Limitations & Future Work

  • The core of the paper is attention acceleration, but latency improvement only addresses one bottleneck in ICL video editing; VAE decoding, text encoding, CFG, and other components are untouched, so end-to-end inference acceleration may fall short of the 60% achieved in the attention module.
  • The three hyperparameters \(\alpha_f, \alpha_{ns}, \alpha_s\) are manually swept, lacking automatic scheduling; transferring to longer sequences or different resolutions may require re-tuning.
  • The accuracy of the 0th-order Taylor approximation under severe OOD (e.g., non-natural synthetic content, extremely long videos) is not fully validated; the theoretical bound only guarantees "bounded error," not "negligible error."
  • ISA only distinguishes source/context in ICL scenarios; no extension is provided for truly multi-context inputs.
  • vs Radial / Sparge / STA / SWA / VSA: These are task-agnostic sparsity methods (based on distance, momentum, or fixed masks), not distinguishing source and context; ISA's task-aware pre-selection is the key difference from them and LIVEditor.
  • vs EditVerse / Ditto / InsV2V / Lucy Edit: These use full attention for ICL video editing; this work essentially "replaces the underlying attention + reuses similar training paradigms," proving ISA is "drop-in." The new 1.7M data pipeline and two-stage training further advance overall SOTA.
  • vs FlashAttention v2/v3: FlashAttention optimizes IO and exact softmax; ISA is complementary—not competitive.

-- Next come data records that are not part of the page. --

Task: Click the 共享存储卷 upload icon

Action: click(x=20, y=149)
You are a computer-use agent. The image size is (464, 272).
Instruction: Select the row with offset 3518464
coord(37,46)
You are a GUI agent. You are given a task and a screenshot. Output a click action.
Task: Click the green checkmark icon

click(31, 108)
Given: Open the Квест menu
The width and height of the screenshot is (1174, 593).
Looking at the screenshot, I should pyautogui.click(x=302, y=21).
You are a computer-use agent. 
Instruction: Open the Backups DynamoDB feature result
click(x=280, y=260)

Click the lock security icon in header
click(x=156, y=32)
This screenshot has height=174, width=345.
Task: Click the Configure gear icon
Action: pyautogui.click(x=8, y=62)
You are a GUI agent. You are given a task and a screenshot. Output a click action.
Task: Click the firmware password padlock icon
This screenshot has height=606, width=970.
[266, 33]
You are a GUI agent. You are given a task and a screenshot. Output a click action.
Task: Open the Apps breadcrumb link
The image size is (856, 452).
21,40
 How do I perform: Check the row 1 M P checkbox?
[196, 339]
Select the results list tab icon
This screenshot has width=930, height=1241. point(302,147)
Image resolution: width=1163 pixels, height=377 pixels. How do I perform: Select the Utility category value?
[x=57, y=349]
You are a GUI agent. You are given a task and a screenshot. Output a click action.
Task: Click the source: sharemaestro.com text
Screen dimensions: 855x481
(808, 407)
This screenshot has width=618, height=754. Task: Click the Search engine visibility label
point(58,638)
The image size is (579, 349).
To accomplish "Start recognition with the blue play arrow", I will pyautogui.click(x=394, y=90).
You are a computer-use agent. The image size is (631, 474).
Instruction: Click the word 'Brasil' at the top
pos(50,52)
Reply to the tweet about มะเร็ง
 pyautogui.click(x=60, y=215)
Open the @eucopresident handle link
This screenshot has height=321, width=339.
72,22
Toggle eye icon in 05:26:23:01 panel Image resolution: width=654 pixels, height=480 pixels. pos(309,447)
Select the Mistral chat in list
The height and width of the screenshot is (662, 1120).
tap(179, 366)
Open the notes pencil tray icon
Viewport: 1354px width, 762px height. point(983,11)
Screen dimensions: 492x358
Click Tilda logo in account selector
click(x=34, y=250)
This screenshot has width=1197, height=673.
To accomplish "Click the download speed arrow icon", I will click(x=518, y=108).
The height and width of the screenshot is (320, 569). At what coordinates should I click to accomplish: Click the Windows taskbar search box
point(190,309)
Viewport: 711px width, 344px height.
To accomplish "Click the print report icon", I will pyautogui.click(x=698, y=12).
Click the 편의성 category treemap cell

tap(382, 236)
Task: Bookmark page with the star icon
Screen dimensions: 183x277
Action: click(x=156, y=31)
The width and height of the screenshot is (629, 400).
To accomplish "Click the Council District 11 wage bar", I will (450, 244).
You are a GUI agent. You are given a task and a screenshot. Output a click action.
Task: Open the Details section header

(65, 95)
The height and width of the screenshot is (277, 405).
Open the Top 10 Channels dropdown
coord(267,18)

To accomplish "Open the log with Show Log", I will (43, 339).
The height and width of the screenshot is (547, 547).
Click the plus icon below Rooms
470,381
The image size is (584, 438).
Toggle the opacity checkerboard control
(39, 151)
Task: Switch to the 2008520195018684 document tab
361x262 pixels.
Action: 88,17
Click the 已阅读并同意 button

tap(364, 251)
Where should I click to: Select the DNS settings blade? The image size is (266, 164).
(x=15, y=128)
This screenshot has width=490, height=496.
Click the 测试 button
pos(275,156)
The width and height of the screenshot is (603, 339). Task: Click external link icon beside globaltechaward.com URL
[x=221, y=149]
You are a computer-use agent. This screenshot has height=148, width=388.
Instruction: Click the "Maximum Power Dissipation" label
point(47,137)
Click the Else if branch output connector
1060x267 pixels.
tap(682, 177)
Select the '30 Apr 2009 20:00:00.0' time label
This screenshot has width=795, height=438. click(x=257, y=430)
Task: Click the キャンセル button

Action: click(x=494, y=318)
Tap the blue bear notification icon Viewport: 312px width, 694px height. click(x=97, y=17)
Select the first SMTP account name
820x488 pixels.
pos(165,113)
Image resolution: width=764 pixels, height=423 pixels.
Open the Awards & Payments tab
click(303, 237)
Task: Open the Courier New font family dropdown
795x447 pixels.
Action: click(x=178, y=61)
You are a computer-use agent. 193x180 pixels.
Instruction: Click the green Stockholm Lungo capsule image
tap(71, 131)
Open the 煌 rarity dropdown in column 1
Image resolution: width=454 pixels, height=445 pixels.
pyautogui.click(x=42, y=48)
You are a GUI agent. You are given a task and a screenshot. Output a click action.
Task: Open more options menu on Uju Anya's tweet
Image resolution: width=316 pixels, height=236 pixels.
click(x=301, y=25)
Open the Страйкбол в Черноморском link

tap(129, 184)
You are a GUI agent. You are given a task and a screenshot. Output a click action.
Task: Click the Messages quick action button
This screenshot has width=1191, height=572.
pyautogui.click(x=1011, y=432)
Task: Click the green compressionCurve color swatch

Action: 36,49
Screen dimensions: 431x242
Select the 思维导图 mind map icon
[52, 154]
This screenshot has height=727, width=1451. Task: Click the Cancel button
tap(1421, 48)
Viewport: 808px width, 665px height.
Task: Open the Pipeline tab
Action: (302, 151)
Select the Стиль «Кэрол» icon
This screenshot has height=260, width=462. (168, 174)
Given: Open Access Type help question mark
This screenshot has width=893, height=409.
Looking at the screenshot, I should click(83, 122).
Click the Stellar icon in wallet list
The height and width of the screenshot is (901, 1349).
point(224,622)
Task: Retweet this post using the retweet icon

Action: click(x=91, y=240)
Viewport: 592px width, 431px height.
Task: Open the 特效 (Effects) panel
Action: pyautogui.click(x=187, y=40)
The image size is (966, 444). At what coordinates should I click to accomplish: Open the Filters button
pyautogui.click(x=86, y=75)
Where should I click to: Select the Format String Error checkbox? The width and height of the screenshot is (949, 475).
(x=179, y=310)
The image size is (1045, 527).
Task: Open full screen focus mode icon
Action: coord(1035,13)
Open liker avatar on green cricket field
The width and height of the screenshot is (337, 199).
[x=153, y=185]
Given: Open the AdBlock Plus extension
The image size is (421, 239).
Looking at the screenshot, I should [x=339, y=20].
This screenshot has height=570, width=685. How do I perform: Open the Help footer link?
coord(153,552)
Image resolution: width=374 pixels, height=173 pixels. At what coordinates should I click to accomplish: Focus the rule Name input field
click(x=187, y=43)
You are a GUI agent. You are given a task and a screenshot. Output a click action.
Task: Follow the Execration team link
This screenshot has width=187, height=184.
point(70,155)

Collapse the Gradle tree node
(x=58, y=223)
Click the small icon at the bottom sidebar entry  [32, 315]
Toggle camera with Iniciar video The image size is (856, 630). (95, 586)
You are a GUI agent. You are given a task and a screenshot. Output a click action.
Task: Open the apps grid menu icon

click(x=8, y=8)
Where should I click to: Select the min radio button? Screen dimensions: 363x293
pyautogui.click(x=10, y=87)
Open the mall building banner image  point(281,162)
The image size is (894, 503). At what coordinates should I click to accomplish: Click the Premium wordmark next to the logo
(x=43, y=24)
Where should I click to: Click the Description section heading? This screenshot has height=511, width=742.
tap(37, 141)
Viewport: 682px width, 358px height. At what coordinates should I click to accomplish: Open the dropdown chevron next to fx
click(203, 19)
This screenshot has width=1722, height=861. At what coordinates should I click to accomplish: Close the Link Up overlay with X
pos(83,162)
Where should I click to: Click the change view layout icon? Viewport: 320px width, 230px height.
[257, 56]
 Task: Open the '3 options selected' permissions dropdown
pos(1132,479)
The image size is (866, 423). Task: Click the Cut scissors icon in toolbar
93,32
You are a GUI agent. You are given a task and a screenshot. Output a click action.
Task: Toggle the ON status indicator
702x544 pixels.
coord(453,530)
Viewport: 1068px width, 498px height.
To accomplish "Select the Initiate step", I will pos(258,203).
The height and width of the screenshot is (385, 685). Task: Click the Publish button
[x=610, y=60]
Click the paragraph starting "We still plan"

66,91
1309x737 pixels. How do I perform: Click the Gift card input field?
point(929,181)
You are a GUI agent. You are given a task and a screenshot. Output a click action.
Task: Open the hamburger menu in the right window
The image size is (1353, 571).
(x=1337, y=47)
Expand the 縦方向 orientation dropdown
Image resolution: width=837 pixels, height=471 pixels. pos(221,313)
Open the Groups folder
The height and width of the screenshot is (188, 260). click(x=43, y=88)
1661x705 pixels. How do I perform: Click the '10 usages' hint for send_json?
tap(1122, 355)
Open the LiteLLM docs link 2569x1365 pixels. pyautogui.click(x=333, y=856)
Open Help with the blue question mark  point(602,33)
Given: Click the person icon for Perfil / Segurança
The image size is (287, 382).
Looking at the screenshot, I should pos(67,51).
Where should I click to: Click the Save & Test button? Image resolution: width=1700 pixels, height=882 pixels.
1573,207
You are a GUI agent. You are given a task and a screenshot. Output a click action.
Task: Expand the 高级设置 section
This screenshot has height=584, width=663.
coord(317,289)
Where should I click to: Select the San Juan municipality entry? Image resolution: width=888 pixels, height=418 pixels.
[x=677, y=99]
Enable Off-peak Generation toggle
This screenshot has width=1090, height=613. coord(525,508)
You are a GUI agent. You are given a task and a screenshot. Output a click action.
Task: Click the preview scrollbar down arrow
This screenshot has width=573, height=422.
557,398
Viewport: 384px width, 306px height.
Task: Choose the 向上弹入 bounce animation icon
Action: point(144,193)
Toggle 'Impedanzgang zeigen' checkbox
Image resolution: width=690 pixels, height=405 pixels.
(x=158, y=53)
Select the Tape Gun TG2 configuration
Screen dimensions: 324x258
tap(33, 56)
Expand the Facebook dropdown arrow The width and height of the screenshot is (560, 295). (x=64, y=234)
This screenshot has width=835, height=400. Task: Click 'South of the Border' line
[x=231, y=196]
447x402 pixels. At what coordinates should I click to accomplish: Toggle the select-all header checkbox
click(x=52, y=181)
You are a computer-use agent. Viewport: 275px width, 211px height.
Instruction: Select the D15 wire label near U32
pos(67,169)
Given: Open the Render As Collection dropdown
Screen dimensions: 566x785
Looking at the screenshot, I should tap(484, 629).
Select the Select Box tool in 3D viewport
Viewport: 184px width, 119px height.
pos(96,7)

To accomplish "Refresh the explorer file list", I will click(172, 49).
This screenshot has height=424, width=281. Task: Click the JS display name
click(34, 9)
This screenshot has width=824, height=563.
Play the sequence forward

High-sharpness Queries are still handled by FA3, while low-sharpness Queries use the custom sparse kernel, forming a "routing, not replacement" relationship.

Rating

  • Novelty: ⭐⭐⭐⭐ Combines ICL structural priors and Taylor approximation theory to deliver trainable sparse attention; clear logic, solid theory and engineering.
  • Experimental Thoroughness: ⭐⭐⭐⭐ Multiple benchmarks (EditVerse/VIE/IVE/FiVE), extensive sparse attention baselines, hyperparameter sensitivity, and both training-free/trainable modes covered.
  • Writing Quality: ⭐⭐⭐⭐ Theorems and algorithms are clearly stated; visualizations in Fig. 4-5 intuitively explain "why prune context"; some formula formatting is messy but does not hinder understanding.
  • Value: ⭐⭐⭐⭐ Provides the first systematic solution for "ICL video editing-specific sparse attention," achieving lossless ~60% acceleration, with direct engineering value for the long-sequence video generation community.